Menurut Kapolsek Pemalang, AKP Tarhim menyatakan, saat ini pengendara mobil Avanza berwarna putih ber plat nomor Polisi “B” yang mengisi bahan bakar jenis premium dan mengakibatkan SPBU Bojongbata kebakaran ini masih dalam pengejaran kepolisian.

“Kejadian tersebut di sebabkan karena pengendara menjalankan mobilnya sebelum pengisian BBM selesai. Akibatnya, selang pengisi BBM tersangkut dan terseret sehingga merobohkan boks mesin pompa pengisian bensin yang menyebabkan kebakaran. Saat itu ada upaya pengejaran terhadap mobil tersebut. Tapi karena mobil melaju dengan speed yang tinggi, maka upaya pengejaran belum berhasil karena kehilangan jejak” jelasnya.

BACA JUGA :  Seknas JOKOWI : Memandirikan Desa Melalui BumDes Gandeng RNI dan Pupuk Kujang

Namun demikian, ujar Kapolsek Pemalang Kota ini menambahkan, upaya penyidikan masih dilakukan dengan melibatkan berbagai pihak terkait.

” Penyidikan kami lakukan dengan melibatkan semua pihak terkait, baik dengan pertamina maupun dengan melibatkan Laboratorium Forensik (Labfor) Kepolisian Daerah Jawa Tengah terkait dengan bukti rekaman CCTV,” Paparnya.

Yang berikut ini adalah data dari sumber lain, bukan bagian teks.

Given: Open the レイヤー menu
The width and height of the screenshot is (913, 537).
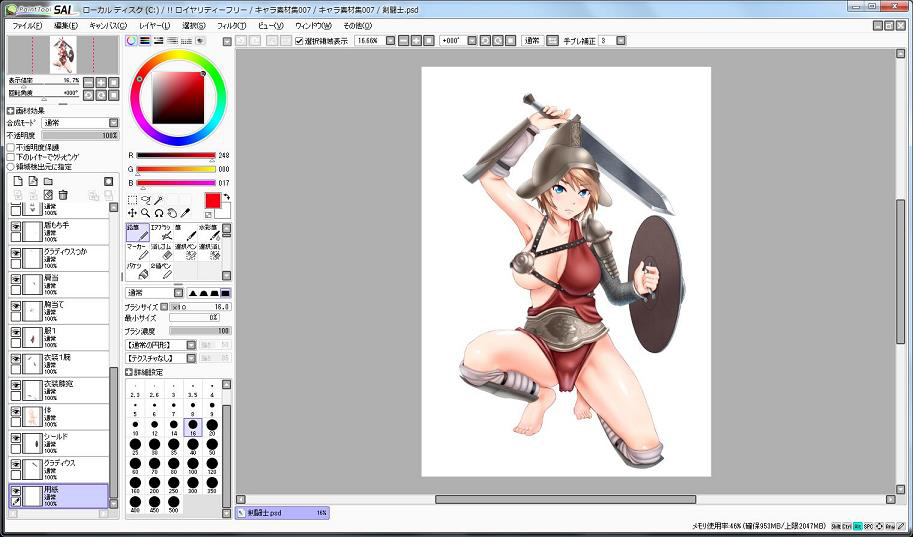Looking at the screenshot, I should 154,25.
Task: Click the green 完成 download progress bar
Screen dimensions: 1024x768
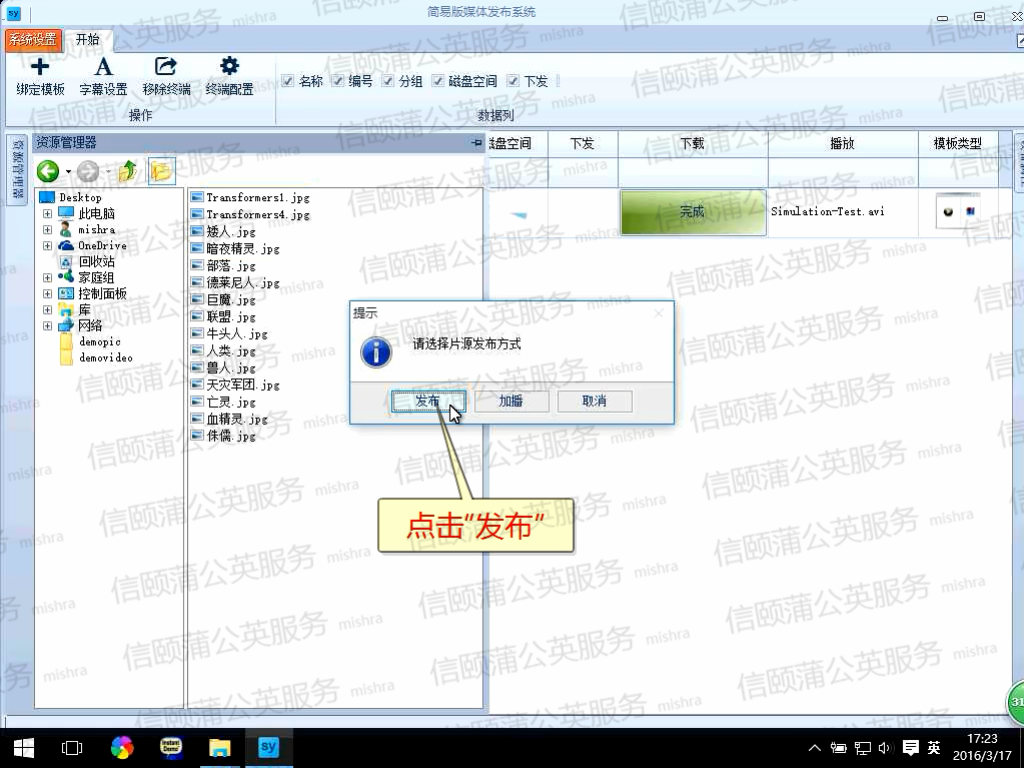Action: pyautogui.click(x=692, y=212)
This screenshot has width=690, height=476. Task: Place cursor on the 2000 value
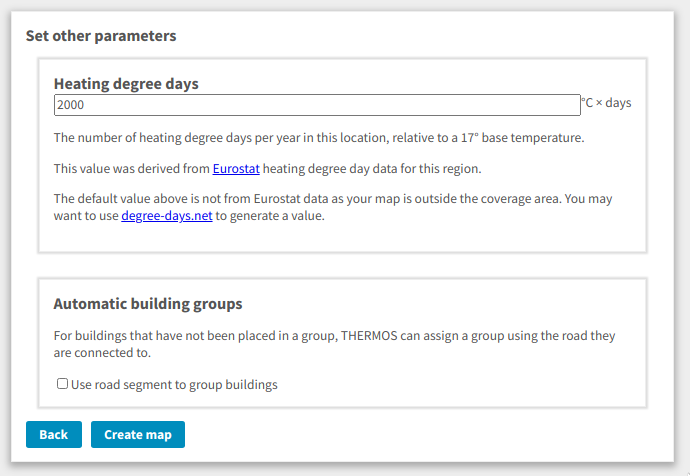coord(70,105)
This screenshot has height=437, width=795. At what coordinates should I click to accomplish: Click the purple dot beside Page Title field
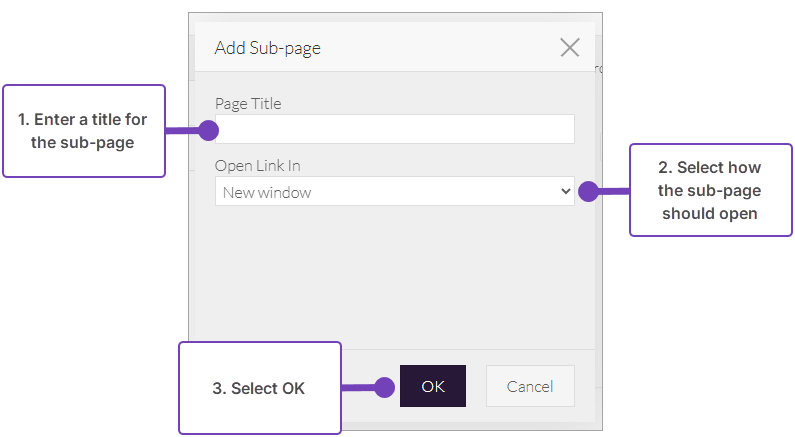pos(207,130)
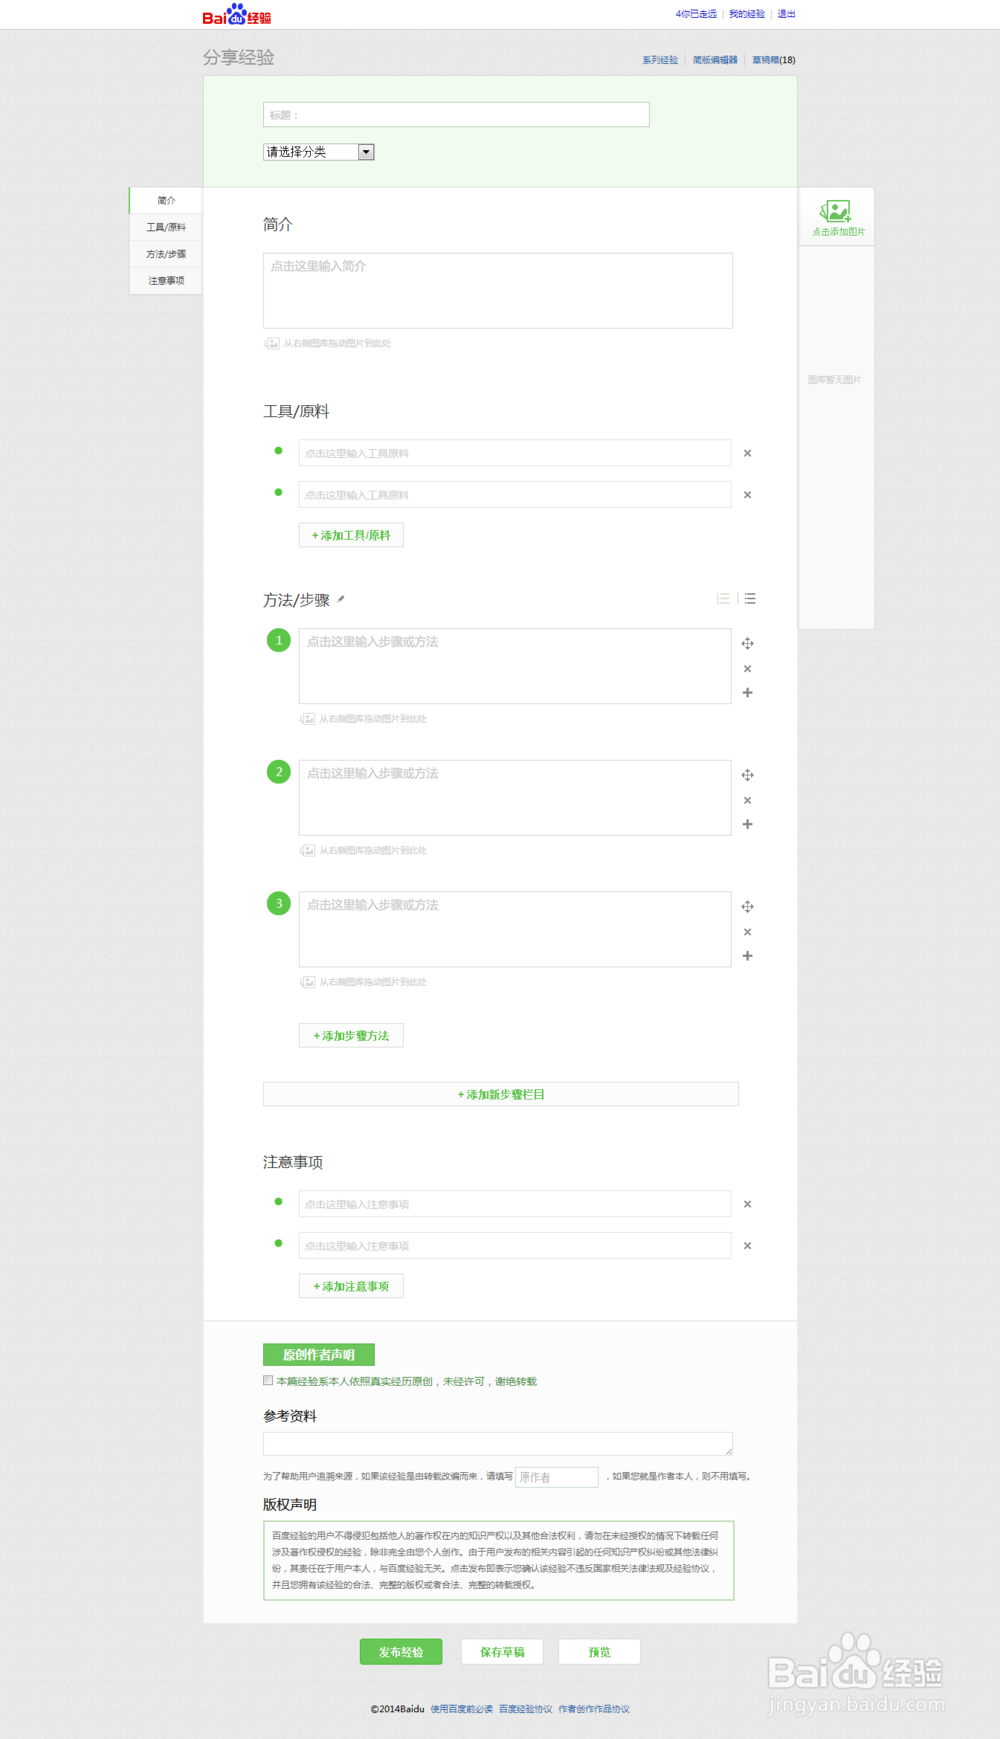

Sementara dari hasil pemeriksaan medis RSUD Pemalang terhadap  korban kebakaran Pom Bensin Bojongbata yang juga karyawan SPBU tersebut, sejauh ini diketahui hanya mengalami luka bakar di kaki bagian kanan-nya saja.  Tidak ada luka serius atau gangguan kesehatan lainnya yang derita korban.